I like how Dvorak based the largo on a Negro spiritual yet it has been appropriated by the media over here to represent a nostalgic ideal of old-fashioned working class Yorkshire. I'll admit, I was one of those people who thought it was the Hovis theme tune at one time.


----------



## janne (Apr 13, 2010)

Edward Elgar said:


> Vivaldi's Season Concertos have an interesting idea behind them and memorable tunes, but they are still your typical Vivaldi. If you've heard one of his violin concertos you've heard them all.


No, you haven't. A lot of people seem to have a problem with baroque instrumental music so I'm not surprised by such an ignorant commentary though.



Edward Elgar said:


> Pachelbel's Canon in D, I think was a stroke of genius. No, make that a pat on the head! Yes it's nice to listen to, but for me it's too similar throughout.!

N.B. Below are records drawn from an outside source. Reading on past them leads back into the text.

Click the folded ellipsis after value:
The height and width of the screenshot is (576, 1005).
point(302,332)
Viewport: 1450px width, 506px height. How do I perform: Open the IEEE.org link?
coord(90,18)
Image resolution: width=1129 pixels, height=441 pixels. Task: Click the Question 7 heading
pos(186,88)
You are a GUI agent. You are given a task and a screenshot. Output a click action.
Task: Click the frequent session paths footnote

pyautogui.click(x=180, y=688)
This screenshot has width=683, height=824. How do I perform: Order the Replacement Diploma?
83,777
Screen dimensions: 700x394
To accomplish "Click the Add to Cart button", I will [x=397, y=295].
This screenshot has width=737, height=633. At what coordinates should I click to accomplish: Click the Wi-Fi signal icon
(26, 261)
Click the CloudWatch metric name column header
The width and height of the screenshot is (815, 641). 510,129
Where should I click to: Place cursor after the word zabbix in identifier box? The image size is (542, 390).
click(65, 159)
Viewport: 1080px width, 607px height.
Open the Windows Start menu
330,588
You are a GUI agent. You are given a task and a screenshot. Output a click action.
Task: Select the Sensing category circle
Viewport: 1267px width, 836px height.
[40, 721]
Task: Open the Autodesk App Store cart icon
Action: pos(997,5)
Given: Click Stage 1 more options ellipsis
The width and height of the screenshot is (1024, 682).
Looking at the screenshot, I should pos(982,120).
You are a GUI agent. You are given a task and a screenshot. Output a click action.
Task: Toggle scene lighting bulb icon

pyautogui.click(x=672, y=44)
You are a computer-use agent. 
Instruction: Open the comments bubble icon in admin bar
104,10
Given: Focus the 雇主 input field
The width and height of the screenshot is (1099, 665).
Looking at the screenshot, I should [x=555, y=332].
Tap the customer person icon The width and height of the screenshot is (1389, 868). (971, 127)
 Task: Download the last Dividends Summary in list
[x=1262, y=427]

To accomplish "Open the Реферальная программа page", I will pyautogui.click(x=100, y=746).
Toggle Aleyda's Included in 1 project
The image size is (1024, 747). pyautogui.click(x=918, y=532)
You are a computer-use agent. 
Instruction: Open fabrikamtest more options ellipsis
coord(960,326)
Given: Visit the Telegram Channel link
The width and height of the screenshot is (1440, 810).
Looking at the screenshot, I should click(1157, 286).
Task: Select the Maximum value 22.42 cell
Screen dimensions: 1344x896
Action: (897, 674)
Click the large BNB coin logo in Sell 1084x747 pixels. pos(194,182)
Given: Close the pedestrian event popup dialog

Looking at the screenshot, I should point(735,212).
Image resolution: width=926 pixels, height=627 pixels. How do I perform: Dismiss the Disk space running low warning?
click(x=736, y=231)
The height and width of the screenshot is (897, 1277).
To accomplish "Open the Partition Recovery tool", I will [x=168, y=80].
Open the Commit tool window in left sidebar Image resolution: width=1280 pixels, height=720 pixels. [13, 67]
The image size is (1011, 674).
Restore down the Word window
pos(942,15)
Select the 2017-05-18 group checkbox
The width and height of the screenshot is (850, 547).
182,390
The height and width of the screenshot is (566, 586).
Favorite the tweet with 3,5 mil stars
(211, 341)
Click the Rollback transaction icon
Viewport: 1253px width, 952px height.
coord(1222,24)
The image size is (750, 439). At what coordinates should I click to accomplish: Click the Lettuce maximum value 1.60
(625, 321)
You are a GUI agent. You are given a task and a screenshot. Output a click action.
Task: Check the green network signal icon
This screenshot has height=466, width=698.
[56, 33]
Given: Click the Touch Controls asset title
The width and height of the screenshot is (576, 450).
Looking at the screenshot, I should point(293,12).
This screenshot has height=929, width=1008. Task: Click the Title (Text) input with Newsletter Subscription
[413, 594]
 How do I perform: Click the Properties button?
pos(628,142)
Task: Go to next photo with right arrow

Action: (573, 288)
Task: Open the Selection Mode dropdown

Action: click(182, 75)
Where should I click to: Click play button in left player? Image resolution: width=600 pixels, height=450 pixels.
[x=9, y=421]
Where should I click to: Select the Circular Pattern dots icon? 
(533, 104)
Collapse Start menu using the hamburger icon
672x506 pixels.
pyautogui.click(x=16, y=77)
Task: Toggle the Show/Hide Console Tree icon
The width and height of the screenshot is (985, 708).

It's a passacaglia. And a passacaglia is supposed to sound that way. The baseline just keeps repeating. If not, then it's not a passacaglia so that kind of criticism is unfair.



Edward Elgar said:


> Eine Kleine Nachtmusik is, for me, simply the best example of a Mozart serenade. Saying that, the other serenades make for interesting listening.


Then, what makes the other ones more interesting ?



Edward Elgar said:


> Liszt's Hungarian Rhapsody No. 2... well it's not really Hungarian. Bartók should be a starting point for Hungarian classical music. Saying that, Bartók sounds to "modern" to be widely accepted by the masses.


I agree on all three claims.



Edward Elgar said:


> Bach's Cello Suite No. 1, Prelude... yes, nice. No complaints. I once listened to all six in an afternoon by Yo-Yo Ma. I don't feel the need to do this again!


Baroque music just isn't your thing, right ?



Edward Elgar said:


> Beethoven's Symphony No. 5 is a piece I can never tire of. I'm glad it's played so often. I think all Beethoven symphonies should be played as often as this one.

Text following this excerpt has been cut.